报载:《牛虻》作者伏尼契的孙女、美国核物理科学家寒春(原名琼·辛顿,杨振宁的大学同学),定居中国62年来,把毕生的智慧创造献给了中华人民共和国的养牛事业。她1921年出生在美国,是美国“曼哈顿计划”参与首批原子弹研究、制造的少数女科学家之一。但看了1945年美国为了迫使日本法西斯投降,投在广岛、长崎两颗原子弹造成平民百姓的惨状的纪录电影和照片,她觉得再也不能为杀人武器效力了。1946年,她毅然抛弃优裕的生活来到革命中的中国,献身和平事业。
这,不禁让我想起诺贝尔,想起苏特纳。我是从联邦德国电影《世界的心》了解他俩的。诺贝尔为和平建设发明了炸药,可因政客将它使用于制造炸弹毁灭人类而极度悔恨。曾做过阿尔弗雷特·诺贝尔秘书的贝尔塔·冯·苏特纳(Bertha von Suttner),少女时代崇尚战争。当新婚丈夫阿图尔(Arthur)男爵牺牲于“一战”战场后(第二个丈夫也死于战争),贝尔塔幡然悔悟,写下了《放下武器!》等小说,并于1891年创立了奥地利和平主义组织,致力于世界和平运动。苏特纳夫人尽管跟诺贝尔相处短暂,但终身书信往返。诺贝尔把和平奖加入诺贝尔奖项的决定,也是深受这位奥地利女作家的影响(苏特纳本人也于1905年获得诺贝尔和平奖)。电影凝练浓缩地塑造了贝尔塔·苏特纳从战争狂到和平卫士的人生历程。晚年她依然从一个城市到另一个城市频频奔波,最终逝于飞奔维也纳的列车上。影片特写镜头显示她安详平和的面容,画外音是列车上两个女乘客的对话:
“她临死痛苦吗?”

词语与元素定位数据

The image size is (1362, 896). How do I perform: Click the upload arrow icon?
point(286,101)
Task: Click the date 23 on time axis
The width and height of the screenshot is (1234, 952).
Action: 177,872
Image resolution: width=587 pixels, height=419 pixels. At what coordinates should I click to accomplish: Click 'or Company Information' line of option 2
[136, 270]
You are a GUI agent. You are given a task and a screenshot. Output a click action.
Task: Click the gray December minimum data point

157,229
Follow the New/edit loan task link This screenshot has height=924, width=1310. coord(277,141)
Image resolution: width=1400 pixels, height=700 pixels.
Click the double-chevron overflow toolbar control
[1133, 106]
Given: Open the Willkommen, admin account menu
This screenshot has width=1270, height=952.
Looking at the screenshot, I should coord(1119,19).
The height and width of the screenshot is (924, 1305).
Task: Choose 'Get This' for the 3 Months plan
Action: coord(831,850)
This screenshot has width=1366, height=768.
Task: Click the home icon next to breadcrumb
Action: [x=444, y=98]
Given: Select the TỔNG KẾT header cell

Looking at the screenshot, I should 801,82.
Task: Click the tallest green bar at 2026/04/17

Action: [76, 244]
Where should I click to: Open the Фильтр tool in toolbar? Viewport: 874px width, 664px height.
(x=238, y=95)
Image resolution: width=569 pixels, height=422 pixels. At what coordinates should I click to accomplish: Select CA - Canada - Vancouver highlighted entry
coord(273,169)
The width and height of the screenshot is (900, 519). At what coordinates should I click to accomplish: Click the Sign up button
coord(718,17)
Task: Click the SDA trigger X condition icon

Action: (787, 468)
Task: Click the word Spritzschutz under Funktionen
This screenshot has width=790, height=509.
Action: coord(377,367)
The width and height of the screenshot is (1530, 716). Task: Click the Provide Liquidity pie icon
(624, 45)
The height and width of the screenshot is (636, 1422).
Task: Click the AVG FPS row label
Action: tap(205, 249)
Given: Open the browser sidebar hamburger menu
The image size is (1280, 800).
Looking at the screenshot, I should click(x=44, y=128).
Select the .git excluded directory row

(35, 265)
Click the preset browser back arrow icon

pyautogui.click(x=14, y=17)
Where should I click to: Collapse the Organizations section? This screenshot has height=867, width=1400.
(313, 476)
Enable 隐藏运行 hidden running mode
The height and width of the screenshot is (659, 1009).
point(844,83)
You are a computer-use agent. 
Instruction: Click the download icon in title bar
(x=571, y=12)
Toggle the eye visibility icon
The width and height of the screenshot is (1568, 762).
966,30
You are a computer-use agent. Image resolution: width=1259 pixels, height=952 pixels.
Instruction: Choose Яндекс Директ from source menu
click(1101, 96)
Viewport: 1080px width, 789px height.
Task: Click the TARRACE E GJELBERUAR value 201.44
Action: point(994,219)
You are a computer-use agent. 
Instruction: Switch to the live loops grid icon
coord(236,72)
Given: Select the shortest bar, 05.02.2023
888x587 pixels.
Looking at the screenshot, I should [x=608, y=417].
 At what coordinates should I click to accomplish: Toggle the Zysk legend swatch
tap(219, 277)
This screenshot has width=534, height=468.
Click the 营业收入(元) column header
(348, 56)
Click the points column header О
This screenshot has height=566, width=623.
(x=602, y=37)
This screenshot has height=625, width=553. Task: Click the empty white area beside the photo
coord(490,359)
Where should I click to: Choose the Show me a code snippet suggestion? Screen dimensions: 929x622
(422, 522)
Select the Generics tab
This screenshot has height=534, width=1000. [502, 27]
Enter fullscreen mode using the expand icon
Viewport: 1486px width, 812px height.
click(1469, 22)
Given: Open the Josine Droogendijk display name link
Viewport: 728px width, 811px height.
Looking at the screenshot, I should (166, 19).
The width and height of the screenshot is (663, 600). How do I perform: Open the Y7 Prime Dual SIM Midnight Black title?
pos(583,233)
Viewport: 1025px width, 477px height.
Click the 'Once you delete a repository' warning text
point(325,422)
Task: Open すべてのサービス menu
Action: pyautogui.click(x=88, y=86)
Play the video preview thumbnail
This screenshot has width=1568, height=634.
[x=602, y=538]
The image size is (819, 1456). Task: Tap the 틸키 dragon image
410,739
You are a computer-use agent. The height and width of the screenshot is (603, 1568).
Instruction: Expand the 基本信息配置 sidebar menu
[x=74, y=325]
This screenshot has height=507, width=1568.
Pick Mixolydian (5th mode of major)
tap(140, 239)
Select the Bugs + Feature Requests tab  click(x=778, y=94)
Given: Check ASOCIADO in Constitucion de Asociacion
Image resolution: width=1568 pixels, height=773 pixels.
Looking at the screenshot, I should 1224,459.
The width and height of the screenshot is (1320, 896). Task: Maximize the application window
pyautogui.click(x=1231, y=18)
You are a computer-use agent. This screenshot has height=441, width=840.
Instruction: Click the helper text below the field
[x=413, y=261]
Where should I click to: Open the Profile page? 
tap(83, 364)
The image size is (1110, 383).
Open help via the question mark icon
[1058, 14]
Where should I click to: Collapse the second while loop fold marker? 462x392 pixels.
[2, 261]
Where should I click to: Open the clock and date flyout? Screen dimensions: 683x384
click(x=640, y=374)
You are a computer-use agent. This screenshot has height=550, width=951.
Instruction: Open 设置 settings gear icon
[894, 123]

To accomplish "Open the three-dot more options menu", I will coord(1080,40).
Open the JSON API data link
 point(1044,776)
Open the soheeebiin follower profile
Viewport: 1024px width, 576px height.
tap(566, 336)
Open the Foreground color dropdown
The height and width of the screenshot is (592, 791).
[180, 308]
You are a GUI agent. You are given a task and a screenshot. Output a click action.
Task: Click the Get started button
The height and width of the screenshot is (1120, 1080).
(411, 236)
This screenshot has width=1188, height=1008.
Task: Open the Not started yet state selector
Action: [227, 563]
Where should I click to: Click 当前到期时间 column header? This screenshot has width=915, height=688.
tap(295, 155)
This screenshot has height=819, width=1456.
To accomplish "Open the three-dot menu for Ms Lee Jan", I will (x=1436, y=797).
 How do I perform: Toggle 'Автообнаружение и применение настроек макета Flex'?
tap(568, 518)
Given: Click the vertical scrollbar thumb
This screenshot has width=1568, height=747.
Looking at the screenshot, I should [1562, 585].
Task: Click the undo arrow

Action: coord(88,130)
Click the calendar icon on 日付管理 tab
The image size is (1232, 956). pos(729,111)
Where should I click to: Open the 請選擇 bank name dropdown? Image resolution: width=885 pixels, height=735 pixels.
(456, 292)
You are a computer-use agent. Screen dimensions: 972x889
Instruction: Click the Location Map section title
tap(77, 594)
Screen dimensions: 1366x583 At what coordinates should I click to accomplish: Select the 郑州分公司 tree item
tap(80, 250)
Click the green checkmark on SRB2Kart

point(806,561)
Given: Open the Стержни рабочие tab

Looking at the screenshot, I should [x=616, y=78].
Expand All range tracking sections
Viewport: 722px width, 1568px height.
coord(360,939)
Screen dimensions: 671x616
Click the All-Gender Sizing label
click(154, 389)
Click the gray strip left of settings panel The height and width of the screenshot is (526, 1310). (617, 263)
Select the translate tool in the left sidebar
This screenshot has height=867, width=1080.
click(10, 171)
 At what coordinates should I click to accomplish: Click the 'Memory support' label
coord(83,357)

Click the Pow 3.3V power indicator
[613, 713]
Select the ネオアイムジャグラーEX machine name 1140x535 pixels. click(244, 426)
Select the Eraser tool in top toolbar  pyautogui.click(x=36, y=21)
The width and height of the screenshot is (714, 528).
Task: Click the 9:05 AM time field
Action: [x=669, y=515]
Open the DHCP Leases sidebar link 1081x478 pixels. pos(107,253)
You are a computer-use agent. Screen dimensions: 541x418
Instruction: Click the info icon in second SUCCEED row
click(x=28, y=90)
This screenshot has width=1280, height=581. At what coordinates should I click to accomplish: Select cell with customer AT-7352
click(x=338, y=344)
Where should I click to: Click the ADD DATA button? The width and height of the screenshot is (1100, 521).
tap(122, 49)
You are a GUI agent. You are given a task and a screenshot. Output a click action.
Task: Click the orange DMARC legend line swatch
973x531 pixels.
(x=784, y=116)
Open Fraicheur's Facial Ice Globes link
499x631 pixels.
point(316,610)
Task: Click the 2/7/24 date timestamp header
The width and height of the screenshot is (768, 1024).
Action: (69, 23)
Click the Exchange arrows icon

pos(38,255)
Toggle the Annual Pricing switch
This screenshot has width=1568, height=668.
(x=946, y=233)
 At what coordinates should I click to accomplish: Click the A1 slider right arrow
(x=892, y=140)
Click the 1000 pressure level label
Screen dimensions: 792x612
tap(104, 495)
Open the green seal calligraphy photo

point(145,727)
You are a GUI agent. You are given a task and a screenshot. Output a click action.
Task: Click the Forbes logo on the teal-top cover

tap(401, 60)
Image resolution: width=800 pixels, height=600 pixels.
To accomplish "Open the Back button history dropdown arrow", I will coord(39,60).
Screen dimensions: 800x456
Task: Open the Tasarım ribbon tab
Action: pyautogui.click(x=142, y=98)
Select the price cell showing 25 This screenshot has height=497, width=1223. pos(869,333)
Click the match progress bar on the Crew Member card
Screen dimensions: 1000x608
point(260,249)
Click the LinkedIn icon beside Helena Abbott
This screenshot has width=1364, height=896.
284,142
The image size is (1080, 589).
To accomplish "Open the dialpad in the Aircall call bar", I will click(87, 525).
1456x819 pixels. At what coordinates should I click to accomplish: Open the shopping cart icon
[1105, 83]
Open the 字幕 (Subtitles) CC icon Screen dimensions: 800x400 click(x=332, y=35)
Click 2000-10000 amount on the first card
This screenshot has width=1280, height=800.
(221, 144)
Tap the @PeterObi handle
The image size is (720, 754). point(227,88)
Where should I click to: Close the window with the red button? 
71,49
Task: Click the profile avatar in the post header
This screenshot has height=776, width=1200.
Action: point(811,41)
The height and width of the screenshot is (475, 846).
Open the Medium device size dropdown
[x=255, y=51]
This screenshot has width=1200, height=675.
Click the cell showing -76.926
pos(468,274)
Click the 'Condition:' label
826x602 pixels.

§ 任务说明
接着上面那篇讲述寒春、诺贝尔与苏特纳投身和平事业的文章往下写,从“她临死痛苦吗?”这一句之后续写。

§ 回答
“不。她睡着了。”
忘了扮演贝尔塔·苏特纳的那位演员的名字。她不仅以酷似的外貌,更以杰出的演技,突破了人物从少女到老妇巨大跨度的表演难度,让那颗“世界的心”历经半个世纪还在我胸腔跳动。影片里,某个静静的夜晚,诺贝尔叩开了贝尔塔的单身宿舍的房门,虔诚地向她表达爱意。可惜后者因心存逝去丈夫阿图尔的影子而婉谢。诺贝尔黯然神伤。离去的诺贝尔,牵着他的狗,默默地渐行渐远,一直走向银幕深处,留给观众的是一个孤独男人和一只狗的黑色剪影。——由此漫溢出来的小布尔乔亚的淡淡忧伤,至今难忘……
目睹战争残酷而热爱和平,早成人类共识。尽管从全球范围看,战争从未停歇,国与国间,政党与政党间、集团与集团间的利益角逐,时不时会引发火药,涂炭生灵。但毕竟跨进了21世纪一十年代,各国统治者头脑清醒多了。各色“恐怖分子”是21世纪人类的顽敌,也引起了世界的警觉与防范。是否可比较乐观地估计:持久和平是有望的?
和平应该是有望的。因为和平在每个人心里。深入人心的东西是有望的。德国一位作家曾这样评价《安妮日记》:“几百万人的声音被压下去,而这个低低的、只不过是一个小孩子的悄悄话……它比杀人者的嚎叫更持久,比时代的一切声音更响亮。”因为安妮·弗兰克的日记是在纳粹屠杀下写给和平写给人性的!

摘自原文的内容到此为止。